Anyone who has used WebSecurityConfigurerAdapter knows how central it is to configuring Spring Security , but the class is marked @Deprecated and will be removed in version 5.7.

The community has already closed related issues, and a detailed migration guide was published in March 2021. Below is a concise recap of the replacement approaches.

Version requirement: Spring Security 5.4.x or higher.

HttpSecurity: Old vs New

Old approach:

@Configuration
static class SecurityConfig extends WebSecurityConfigurerAdapter {
    @Override
    protected void configure(HttpSecurity http) throws Exception {
        http
            .antMatcher("/**")
            .authorizeRequests(authorize -> authorize
                .anyRequest().authenticated()
            );
    }
}

New approach:

@Bean
SecurityFilterChain filterChain(HttpSecurity http) throws Exception {
    return http
        .antMatcher("/**")
        .authorizeRequests(authorize -> authorize
            .anyRequest().authenticated()
        )
        .build();
}

WebSecurity: Old vs New

Using WebSecurity.ignoring() to bypass certain URLs is risky because those URLs are not protected against CSRF, XSS, Clickjacking, etc. The examples are for demonstration only.

Old approach:

@Configuration
public class SecurityConfiguration extends WebSecurityConfigurerAdapter {
    @Override
    public void configure(WebSecurity web) {
        // demonstration only
        web.ignoring().antMatchers("/ignore1", "/ignore2");
    }
}

New approach:

@Configuration
public class SecurityConfiguration {
    @Bean
    public WebSecurityCustomizer webSecurityCustomizer() {
        // demonstration only
        return (web) -> web.ignoring().antMatchers("/ignore1", "/ignore2");
    }
}

If you need to ignore URLs, consider using HttpSecurity.authorizeHttpRequests with permitAll instead.

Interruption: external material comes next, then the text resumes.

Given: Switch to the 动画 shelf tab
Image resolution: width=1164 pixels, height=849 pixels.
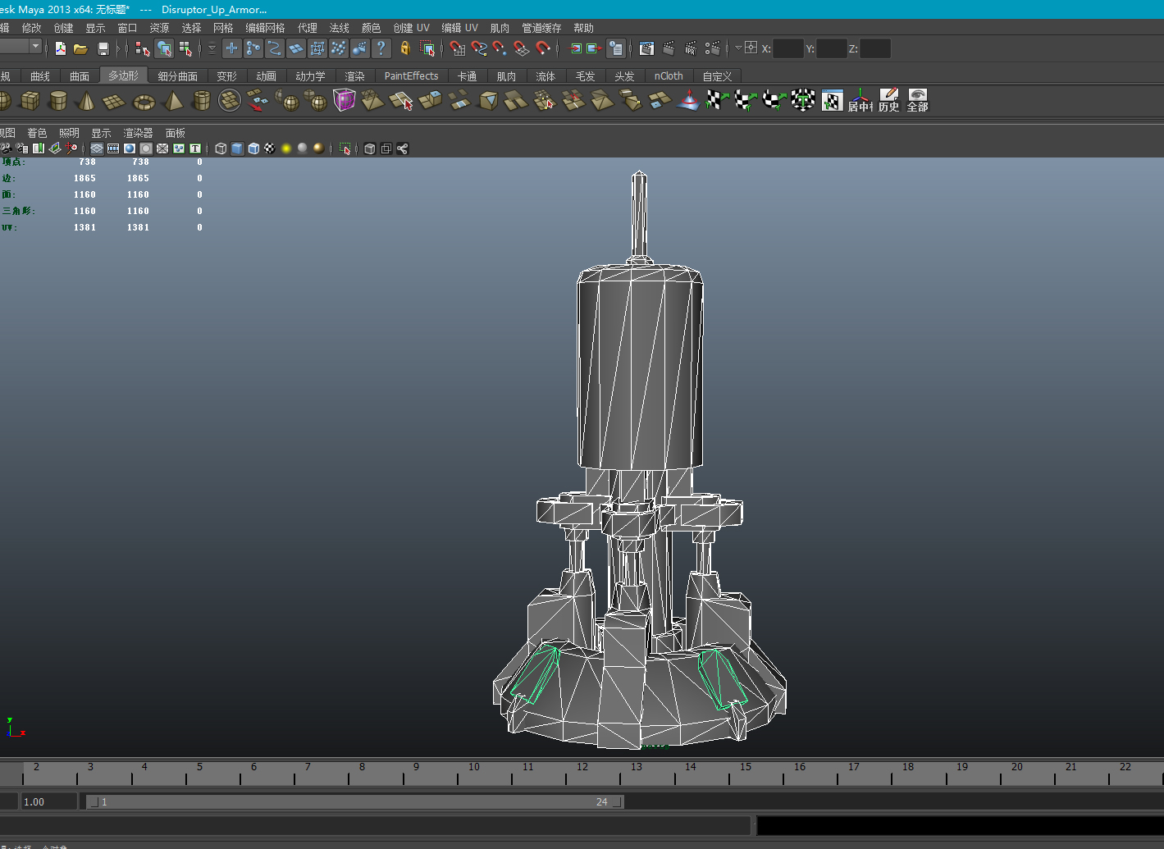Looking at the screenshot, I should [266, 76].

AuthenticationManager: Old vs New

The AuthenticationManager can be configured globally or locally.

Old approach

@Configuration
public class SecurityConfiguration extends WebSecurityConfigurerAdapter {
    @Override
    protected void configure(AuthenticationManagerBuilder auth) throws Exception {
        auth.jdbcAuthentication();
    }
}

@Bean(name = "myAuthenticationManager")
@Override
public AuthenticationManager authenticationManagerBean() throws Exception {
    return super.authenticationManagerBean();
}

New approach

Local configuration via HttpSecurity.authenticationManager:

@Configuration
public class SecurityConfiguration {
    @Bean
    public SecurityFilterChain filterChain(HttpSecurity http) throws Exception {
        http
            .authorizeHttpRequests(authz -> authz
                .anyRequest().authenticated()
            )
            .httpBasic(withDefaults())
            .authenticationManager(new CustomAuthenticationManager());
    }
}

Global configuration no longer depends on WebSecurityConfigurerAdapter.authenticationManagerBean(); simply define an AuthenticationManager bean:

@Bean
AuthenticationManager ldapAuthenticationManager(BaseLdapPathContextSource contextSource) {
    LdapBindAuthenticationManagerFactory factory = new LdapBindAuthenticationManagerFactory(contextSource);
    factory.setUserDnPatterns("uid={0},ou=people");
    factory.setUserDetailsContextMapper(new PersonContextMapper());
    return factory.createAuthenticationManager();
}

Alternatively, customize GlobalAuthenticationConfigurerAdapter and inject it into Spring IoC to modify AuthenticationManagerBuilder. Be aware of ordering issues.

Conclusion

Many technical solutions evolve gradually rather than changing abruptly; staying up‑to‑date ensures you adapt smoothly.